DATASET EXTRACT -
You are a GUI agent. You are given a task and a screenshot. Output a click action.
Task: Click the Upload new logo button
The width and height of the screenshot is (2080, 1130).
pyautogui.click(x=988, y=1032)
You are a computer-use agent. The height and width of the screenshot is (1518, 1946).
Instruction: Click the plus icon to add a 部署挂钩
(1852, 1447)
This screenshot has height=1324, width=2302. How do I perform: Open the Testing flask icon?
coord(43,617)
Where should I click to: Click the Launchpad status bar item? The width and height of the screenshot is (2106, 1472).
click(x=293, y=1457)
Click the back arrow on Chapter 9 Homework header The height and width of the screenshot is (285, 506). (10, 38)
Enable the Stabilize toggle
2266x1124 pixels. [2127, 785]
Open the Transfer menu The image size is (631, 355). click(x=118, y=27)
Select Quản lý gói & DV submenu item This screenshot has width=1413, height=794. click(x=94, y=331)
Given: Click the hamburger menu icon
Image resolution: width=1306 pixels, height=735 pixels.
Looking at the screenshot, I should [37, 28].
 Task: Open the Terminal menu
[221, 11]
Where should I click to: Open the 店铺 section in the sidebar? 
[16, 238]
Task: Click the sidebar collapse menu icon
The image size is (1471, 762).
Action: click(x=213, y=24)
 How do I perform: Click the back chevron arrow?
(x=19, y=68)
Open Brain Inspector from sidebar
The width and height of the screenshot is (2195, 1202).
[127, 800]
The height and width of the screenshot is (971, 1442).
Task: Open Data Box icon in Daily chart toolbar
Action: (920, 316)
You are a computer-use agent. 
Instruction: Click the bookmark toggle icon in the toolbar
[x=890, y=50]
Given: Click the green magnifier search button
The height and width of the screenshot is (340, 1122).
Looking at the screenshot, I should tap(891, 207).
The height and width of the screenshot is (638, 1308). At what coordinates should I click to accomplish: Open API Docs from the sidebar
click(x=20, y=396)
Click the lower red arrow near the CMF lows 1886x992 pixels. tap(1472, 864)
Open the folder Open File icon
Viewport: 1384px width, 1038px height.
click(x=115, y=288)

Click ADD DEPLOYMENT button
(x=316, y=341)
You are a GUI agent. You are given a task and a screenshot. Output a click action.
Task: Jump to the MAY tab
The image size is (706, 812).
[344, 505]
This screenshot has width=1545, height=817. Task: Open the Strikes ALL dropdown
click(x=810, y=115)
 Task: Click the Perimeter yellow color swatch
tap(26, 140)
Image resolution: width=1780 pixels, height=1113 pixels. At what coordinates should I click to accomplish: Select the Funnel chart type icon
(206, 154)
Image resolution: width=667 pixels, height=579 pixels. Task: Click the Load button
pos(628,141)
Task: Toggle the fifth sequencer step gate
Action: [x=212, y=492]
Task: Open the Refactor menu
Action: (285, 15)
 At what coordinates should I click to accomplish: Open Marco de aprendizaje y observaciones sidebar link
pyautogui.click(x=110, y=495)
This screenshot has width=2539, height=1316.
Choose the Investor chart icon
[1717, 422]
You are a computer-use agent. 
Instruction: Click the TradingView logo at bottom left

WHAT IS NEEDED - Copy each line of the material where "logo" is found.

RESPONSE BELOW -
Task: Click the Upload new logo button
Instruction: Click the TradingView logo at bottom left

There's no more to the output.